EXERCISE REQUIREMENTS
Word for word, copy each record that comes after this.

DATA SECTION
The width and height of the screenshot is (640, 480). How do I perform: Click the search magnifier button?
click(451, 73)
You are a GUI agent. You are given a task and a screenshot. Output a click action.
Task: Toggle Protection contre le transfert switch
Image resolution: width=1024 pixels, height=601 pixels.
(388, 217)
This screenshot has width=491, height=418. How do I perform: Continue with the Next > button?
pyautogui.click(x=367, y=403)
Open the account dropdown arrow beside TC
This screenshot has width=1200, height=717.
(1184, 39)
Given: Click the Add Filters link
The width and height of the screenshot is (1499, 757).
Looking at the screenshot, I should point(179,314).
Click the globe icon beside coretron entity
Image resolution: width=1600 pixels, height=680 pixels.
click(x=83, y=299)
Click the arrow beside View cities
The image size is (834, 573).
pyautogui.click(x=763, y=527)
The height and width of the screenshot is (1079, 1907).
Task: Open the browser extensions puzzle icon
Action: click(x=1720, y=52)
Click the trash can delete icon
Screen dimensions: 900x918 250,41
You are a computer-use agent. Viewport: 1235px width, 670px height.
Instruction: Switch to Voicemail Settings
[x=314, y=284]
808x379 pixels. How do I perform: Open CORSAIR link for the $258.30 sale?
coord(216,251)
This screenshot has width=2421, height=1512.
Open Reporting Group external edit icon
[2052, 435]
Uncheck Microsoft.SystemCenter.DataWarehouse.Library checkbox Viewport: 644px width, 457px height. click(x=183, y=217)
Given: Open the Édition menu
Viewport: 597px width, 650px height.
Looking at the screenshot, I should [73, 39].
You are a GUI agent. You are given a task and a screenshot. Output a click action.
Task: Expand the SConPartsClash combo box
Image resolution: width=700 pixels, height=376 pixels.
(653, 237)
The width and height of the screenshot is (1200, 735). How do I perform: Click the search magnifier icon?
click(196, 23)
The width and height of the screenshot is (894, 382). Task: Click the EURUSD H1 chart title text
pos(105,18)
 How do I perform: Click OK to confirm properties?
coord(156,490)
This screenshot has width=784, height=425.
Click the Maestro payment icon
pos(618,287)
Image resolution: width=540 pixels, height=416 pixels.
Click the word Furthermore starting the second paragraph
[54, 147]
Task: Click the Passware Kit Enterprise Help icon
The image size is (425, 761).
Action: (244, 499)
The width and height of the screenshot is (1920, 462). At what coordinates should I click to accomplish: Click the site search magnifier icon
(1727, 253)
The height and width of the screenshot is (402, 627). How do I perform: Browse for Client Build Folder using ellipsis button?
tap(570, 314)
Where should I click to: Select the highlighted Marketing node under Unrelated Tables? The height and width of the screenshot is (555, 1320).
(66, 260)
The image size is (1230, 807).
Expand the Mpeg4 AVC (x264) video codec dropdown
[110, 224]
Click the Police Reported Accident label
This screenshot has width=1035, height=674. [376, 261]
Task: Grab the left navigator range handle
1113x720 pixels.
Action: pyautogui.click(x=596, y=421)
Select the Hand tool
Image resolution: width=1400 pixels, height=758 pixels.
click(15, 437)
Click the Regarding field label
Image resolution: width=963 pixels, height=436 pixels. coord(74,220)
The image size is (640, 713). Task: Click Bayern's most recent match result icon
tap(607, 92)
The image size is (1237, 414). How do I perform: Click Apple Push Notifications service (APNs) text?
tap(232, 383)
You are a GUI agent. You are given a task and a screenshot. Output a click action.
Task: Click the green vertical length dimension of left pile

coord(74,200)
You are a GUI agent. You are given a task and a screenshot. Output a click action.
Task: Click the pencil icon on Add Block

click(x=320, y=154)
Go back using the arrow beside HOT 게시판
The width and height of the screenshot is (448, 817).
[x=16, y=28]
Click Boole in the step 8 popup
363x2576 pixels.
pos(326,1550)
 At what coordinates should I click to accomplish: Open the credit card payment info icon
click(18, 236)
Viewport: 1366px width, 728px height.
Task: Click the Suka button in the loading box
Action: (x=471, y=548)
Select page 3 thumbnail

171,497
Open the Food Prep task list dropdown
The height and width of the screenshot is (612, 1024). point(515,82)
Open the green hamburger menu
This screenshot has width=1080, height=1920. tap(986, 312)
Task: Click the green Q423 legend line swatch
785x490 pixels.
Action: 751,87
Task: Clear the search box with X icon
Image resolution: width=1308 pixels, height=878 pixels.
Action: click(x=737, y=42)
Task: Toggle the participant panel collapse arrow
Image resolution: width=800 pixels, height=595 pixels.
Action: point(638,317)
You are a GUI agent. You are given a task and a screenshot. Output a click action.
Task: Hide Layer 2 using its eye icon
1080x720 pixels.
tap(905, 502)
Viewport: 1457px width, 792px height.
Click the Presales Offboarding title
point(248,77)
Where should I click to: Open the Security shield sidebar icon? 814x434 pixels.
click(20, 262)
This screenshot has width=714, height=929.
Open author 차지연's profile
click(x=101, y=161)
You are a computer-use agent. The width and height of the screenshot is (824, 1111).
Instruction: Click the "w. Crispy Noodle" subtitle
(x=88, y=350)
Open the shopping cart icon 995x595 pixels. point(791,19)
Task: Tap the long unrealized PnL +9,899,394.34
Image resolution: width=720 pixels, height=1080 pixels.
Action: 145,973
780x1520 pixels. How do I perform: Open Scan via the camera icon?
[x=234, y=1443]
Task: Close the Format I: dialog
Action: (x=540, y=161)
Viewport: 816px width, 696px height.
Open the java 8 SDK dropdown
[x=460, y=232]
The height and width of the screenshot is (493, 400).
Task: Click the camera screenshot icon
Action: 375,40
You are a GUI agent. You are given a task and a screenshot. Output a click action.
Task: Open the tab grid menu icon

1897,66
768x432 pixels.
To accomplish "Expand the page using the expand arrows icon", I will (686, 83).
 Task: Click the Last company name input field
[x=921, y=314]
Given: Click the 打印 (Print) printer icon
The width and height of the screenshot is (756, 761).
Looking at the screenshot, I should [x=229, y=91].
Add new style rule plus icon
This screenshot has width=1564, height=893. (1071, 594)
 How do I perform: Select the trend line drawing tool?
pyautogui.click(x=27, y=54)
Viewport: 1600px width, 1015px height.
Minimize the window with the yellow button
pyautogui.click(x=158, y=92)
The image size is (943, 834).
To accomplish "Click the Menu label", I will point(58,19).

FINISHED EXERCISE
The width and height of the screenshot is (640, 480). How do I perform: Click the search magnifier button?
click(451, 73)
You are a GUI agent. You are given a task and a screenshot. Output a click action.
Task: Toggle Protection contre le transfert switch
Image resolution: width=1024 pixels, height=601 pixels.
(388, 217)
This screenshot has width=491, height=418. How do I perform: Continue with the Next > button?
pyautogui.click(x=367, y=403)
Open the account dropdown arrow beside TC
This screenshot has width=1200, height=717.
(1184, 39)
Given: Click the Add Filters link
The width and height of the screenshot is (1499, 757).
Looking at the screenshot, I should point(179,314).
Click the globe icon beside coretron entity
Image resolution: width=1600 pixels, height=680 pixels.
click(x=83, y=299)
Click the arrow beside View cities
The image size is (834, 573).
pyautogui.click(x=763, y=527)
The height and width of the screenshot is (1079, 1907).
Task: Open the browser extensions puzzle icon
Action: click(x=1720, y=52)
Click the trash can delete icon
Screen dimensions: 900x918 250,41
You are a computer-use agent. Viewport: 1235px width, 670px height.
Instruction: Switch to Voicemail Settings
[x=314, y=284]
808x379 pixels. How do I perform: Open CORSAIR link for the $258.30 sale?
coord(216,251)
This screenshot has width=2421, height=1512.
Open Reporting Group external edit icon
[2052, 435]
Uncheck Microsoft.SystemCenter.DataWarehouse.Library checkbox Viewport: 644px width, 457px height. click(x=183, y=217)
Given: Open the Édition menu
Viewport: 597px width, 650px height.
Looking at the screenshot, I should [73, 39].
You are a GUI agent. You are given a task and a screenshot. Output a click action.
Task: Expand the SConPartsClash combo box
Image resolution: width=700 pixels, height=376 pixels.
(653, 237)
The width and height of the screenshot is (1200, 735). How do I perform: Click the search magnifier icon?
click(196, 23)
The width and height of the screenshot is (894, 382). Task: Click the EURUSD H1 chart title text
pos(105,18)
 How do I perform: Click OK to confirm properties?
coord(156,490)
This screenshot has width=784, height=425.
Click the Maestro payment icon
pos(618,287)
Image resolution: width=540 pixels, height=416 pixels.
Click the word Furthermore starting the second paragraph
[54, 147]
Task: Click the Passware Kit Enterprise Help icon
The image size is (425, 761).
Action: (244, 499)
The width and height of the screenshot is (1920, 462). At what coordinates should I click to accomplish: Click the site search magnifier icon
(1727, 253)
The height and width of the screenshot is (402, 627). How do I perform: Browse for Client Build Folder using ellipsis button?
tap(570, 314)
Where should I click to: Select the highlighted Marketing node under Unrelated Tables? The height and width of the screenshot is (555, 1320).
(66, 260)
The image size is (1230, 807).
Expand the Mpeg4 AVC (x264) video codec dropdown
[110, 224]
Click the Police Reported Accident label
This screenshot has width=1035, height=674. [376, 261]
Task: Grab the left navigator range handle
1113x720 pixels.
Action: pyautogui.click(x=596, y=421)
Select the Hand tool
Image resolution: width=1400 pixels, height=758 pixels.
click(15, 437)
Click the Regarding field label
Image resolution: width=963 pixels, height=436 pixels. coord(74,220)
The image size is (640, 713). Task: Click Bayern's most recent match result icon
tap(607, 92)
The image size is (1237, 414). How do I perform: Click Apple Push Notifications service (APNs) text?
tap(232, 383)
You are a GUI agent. You are given a task and a screenshot. Output a click action.
Task: Click the green vertical length dimension of left pile

coord(74,200)
You are a GUI agent. You are given a task and a screenshot. Output a click action.
Task: Click the pencil icon on Add Block

click(x=320, y=154)
Go back using the arrow beside HOT 게시판
The width and height of the screenshot is (448, 817).
[x=16, y=28]
Click Boole in the step 8 popup
363x2576 pixels.
pos(326,1550)
 At what coordinates should I click to accomplish: Open the credit card payment info icon
click(18, 236)
Viewport: 1366px width, 728px height.
Task: Click the Suka button in the loading box
Action: (x=471, y=548)
Select page 3 thumbnail

171,497
Open the Food Prep task list dropdown
The height and width of the screenshot is (612, 1024). point(515,82)
Open the green hamburger menu
This screenshot has width=1080, height=1920. tap(986, 312)
Task: Click the green Q423 legend line swatch
785x490 pixels.
Action: 751,87
Task: Clear the search box with X icon
Image resolution: width=1308 pixels, height=878 pixels.
Action: click(x=737, y=42)
Task: Toggle the participant panel collapse arrow
Image resolution: width=800 pixels, height=595 pixels.
Action: point(638,317)
You are a GUI agent. You are given a task and a screenshot. Output a click action.
Task: Hide Layer 2 using its eye icon
1080x720 pixels.
tap(905, 502)
Viewport: 1457px width, 792px height.
Click the Presales Offboarding title
point(248,77)
Where should I click to: Open the Security shield sidebar icon? 814x434 pixels.
click(20, 262)
This screenshot has width=714, height=929.
Open author 차지연's profile
click(x=101, y=161)
You are a computer-use agent. The width and height of the screenshot is (824, 1111).
Instruction: Click the "w. Crispy Noodle" subtitle
(x=88, y=350)
Open the shopping cart icon 995x595 pixels. point(791,19)
Task: Tap the long unrealized PnL +9,899,394.34
Image resolution: width=720 pixels, height=1080 pixels.
Action: 145,973
780x1520 pixels. How do I perform: Open Scan via the camera icon?
[x=234, y=1443]
Task: Close the Format I: dialog
Action: (x=540, y=161)
Viewport: 816px width, 696px height.
Open the java 8 SDK dropdown
[x=460, y=232]
The height and width of the screenshot is (493, 400).
Task: Click the camera screenshot icon
Action: 375,40
You are a GUI agent. You are given a task and a screenshot. Output a click action.
Task: Open the tab grid menu icon

1897,66
768x432 pixels.
To accomplish "Expand the page using the expand arrows icon", I will (686, 83).
 Task: Click the Last company name input field
[x=921, y=314]
Given: Click the 打印 (Print) printer icon
The width and height of the screenshot is (756, 761).
Looking at the screenshot, I should [x=229, y=91].
Add new style rule plus icon
This screenshot has width=1564, height=893. (1071, 594)
 How do I perform: Select the trend line drawing tool?
pyautogui.click(x=27, y=54)
Viewport: 1600px width, 1015px height.
Minimize the window with the yellow button
pyautogui.click(x=158, y=92)
The image size is (943, 834).
To accomplish "Click the Menu label", I will point(58,19).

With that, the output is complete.